- _EXERCISE PASSAGE_:
President Cyril Ramaphosa declared the ‘state of disaster’ in February in a bid to assuage South Africa’s power crisis.
South Africa has revoked a national “state of disaster” declared in February to manage a crippling electricity crisis, the government said on Wednesday.
On February 9, President Cyril Ramaphosa invoked disaster regulations to fight the crisis that included daily rolling power cuts by state utility Eskom due to frequent breakdowns at its ageing coal-fired power stations and years of corruption.
The state of disaster gave the government additional powers to respond to the crisis, including by permitting emergency procurement procedures with fewer bureaucratic delays and less oversight.
The government will now work through its Energy Crisis Committee to reduce the effect of power cuts using existing legislation and contingency arrangements, Co-operative Governance and Traditional Affairs (CoGTA) Minister Thembi Nkadimeng said in a statement on Wednesday.
As part of efforts to mitigate the effect of the crisis, newly appointed Electricity Minister Kgosientsho Ramokgopa visited the troubled utility’s power stations in recent weeks. He had consultations within the government and with Eskom aimed at resolving the electricity shortages, CoGTA said.
The government said it decided to terminate the disaster regulations in view of those developments.

Saved data entries
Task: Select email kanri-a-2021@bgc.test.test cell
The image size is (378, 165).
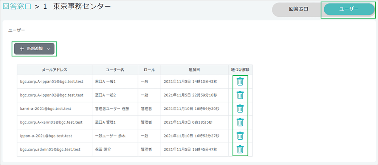Action: point(46,109)
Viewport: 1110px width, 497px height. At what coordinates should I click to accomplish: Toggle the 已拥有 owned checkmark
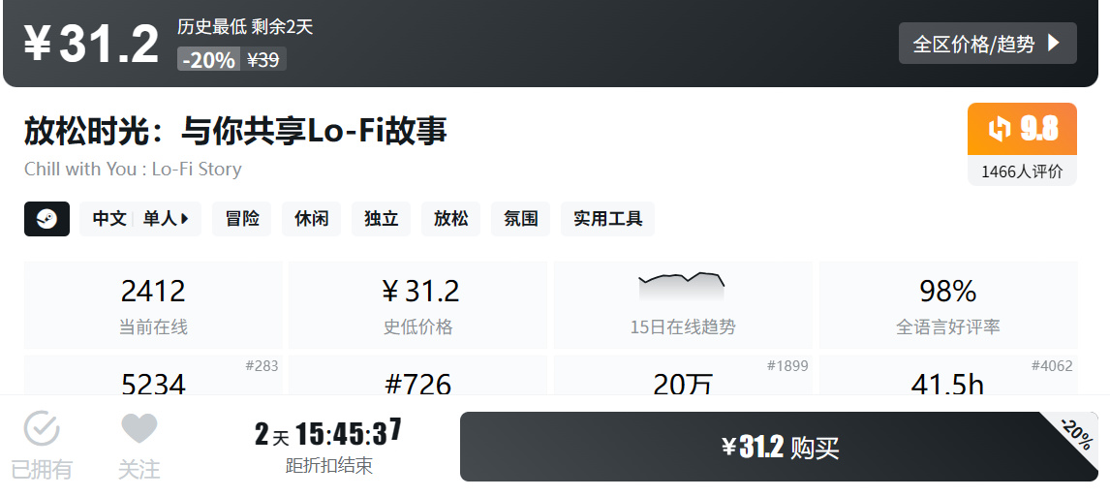coord(42,444)
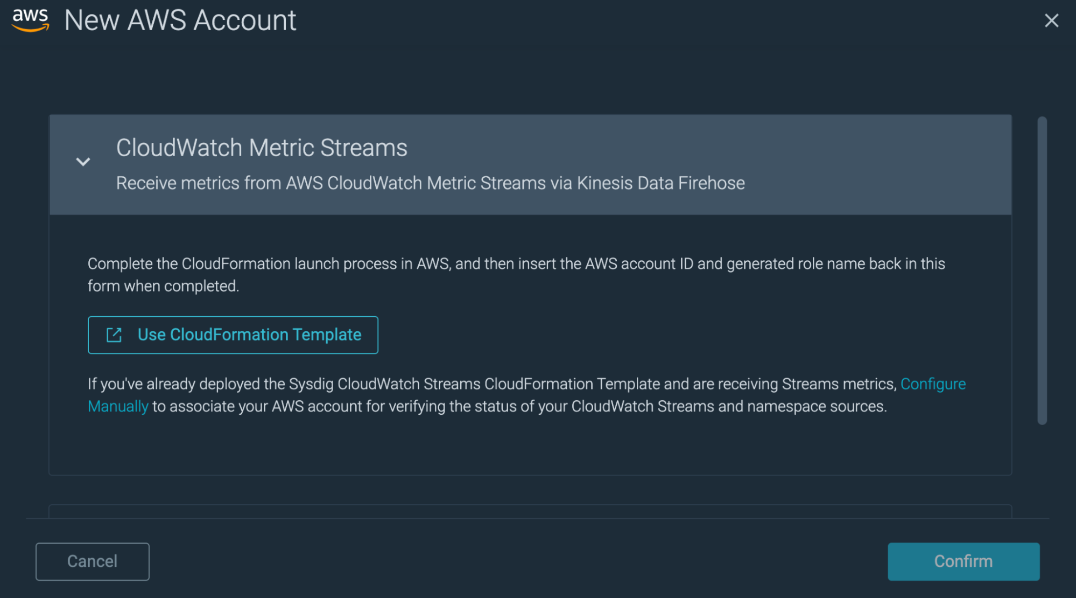The width and height of the screenshot is (1076, 598).
Task: Click the AWS logo in the header
Action: (30, 19)
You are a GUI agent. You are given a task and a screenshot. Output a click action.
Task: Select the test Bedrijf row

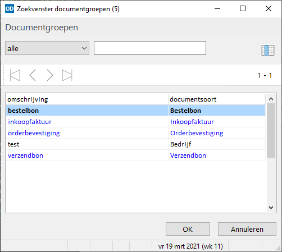(x=136, y=144)
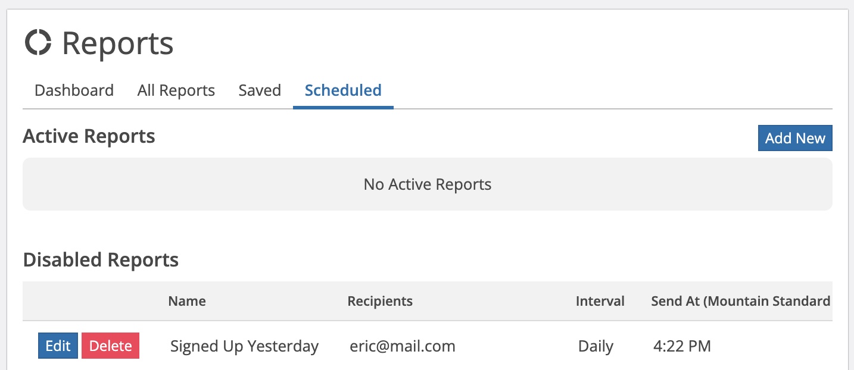Go to the Saved tab
854x370 pixels.
[x=260, y=90]
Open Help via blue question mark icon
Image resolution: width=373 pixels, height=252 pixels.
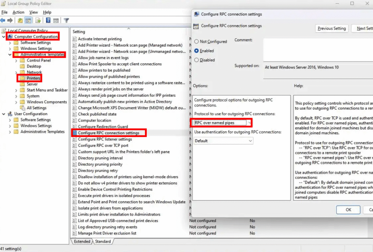click(x=48, y=20)
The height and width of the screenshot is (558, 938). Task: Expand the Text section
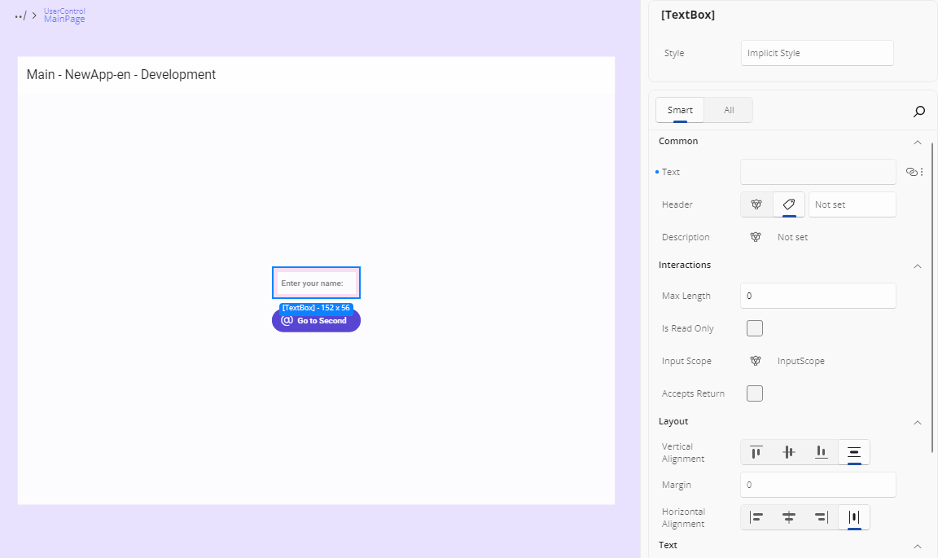918,545
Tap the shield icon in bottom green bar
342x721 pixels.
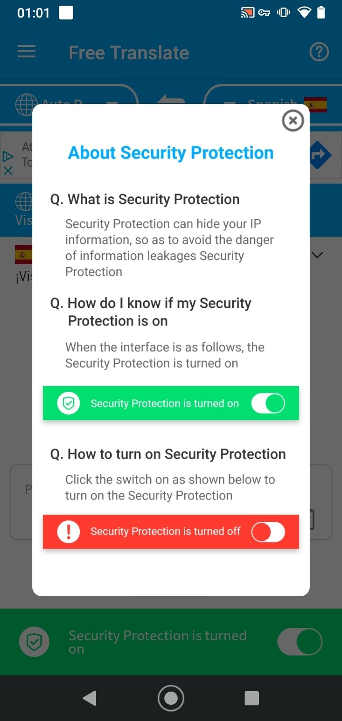(34, 642)
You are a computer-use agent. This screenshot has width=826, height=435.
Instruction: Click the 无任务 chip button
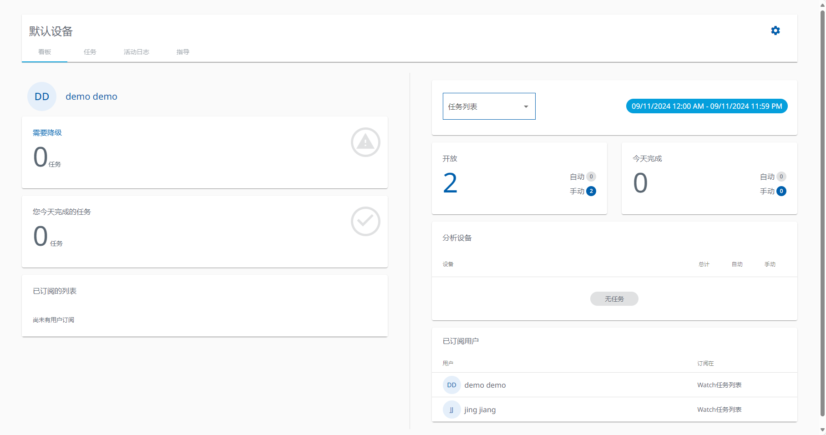pyautogui.click(x=614, y=299)
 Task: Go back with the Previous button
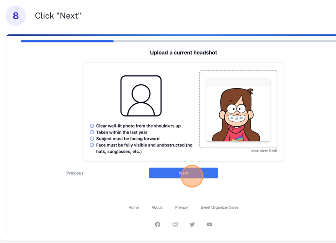(x=75, y=173)
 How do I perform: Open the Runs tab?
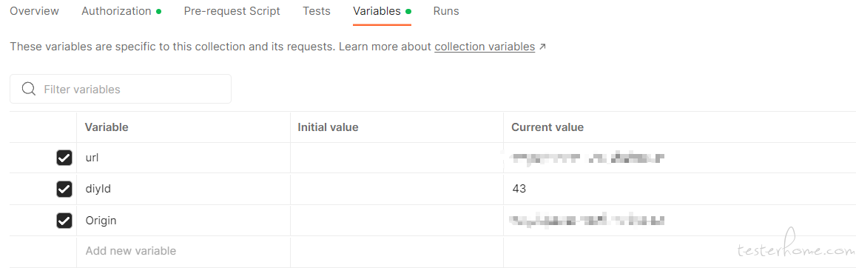coord(446,11)
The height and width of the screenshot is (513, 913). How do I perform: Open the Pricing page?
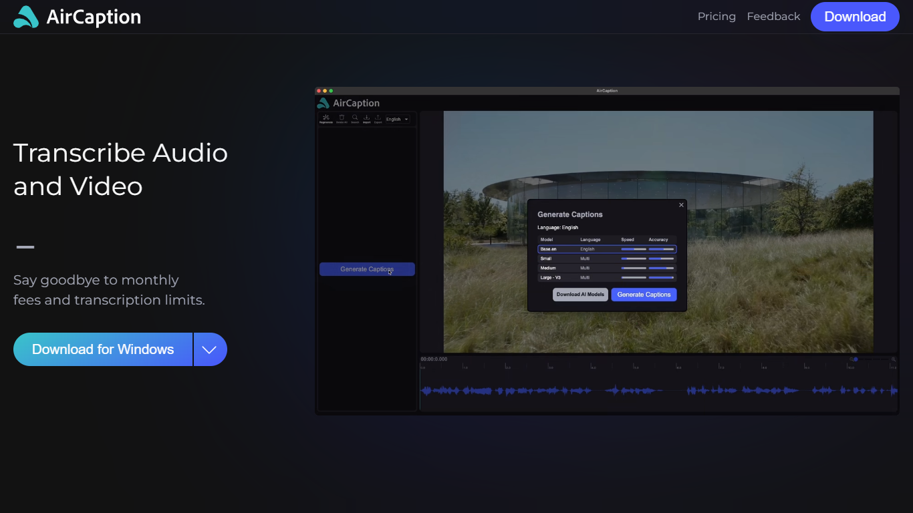click(716, 17)

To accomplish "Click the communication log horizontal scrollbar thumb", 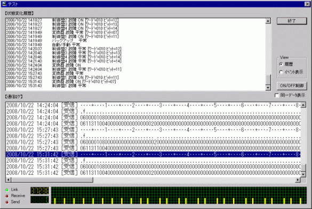I will [52, 180].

- _TASK A_:
According to the article on South Africa's power crisis, on what date did President Cyril Ramaphosa invoke the disaster regulations?
- _TASK B_:
Continue the article on South Africa's power crisis, starting after its last sentence.

- _TASK OUTPUT A_:
February 9

- _TASK OUTPUT B_:
State of disaster legislation was first used to enable health authorities to respond more swiftly to the COVID-19 pandemic, but some analysts doubted it would help boost the power supply.
It was also challenged in court by OUTA, a nonprofit that focuses on fighting government corruption and tax abuses.
“The state is withdrawing the national state of disaster in response to OUTA’s legal action challenging its rationality,” the organisation said in response to the withdrawal.
OUTA said the disaster regulations would have enabled corruption and that the crisis could be managed using existing laws.
Eskom has implemented scheduled electricity outages since the beginning of the year, with most households and businesses without power for up to 10 hours a day.
The cuts, known locally as “load shedding”, have taken a toll on households and small businesses in Africa’s most industrialised nation.
The utility said it would not comment on the state of disaster withdrawal until it engaged with the government.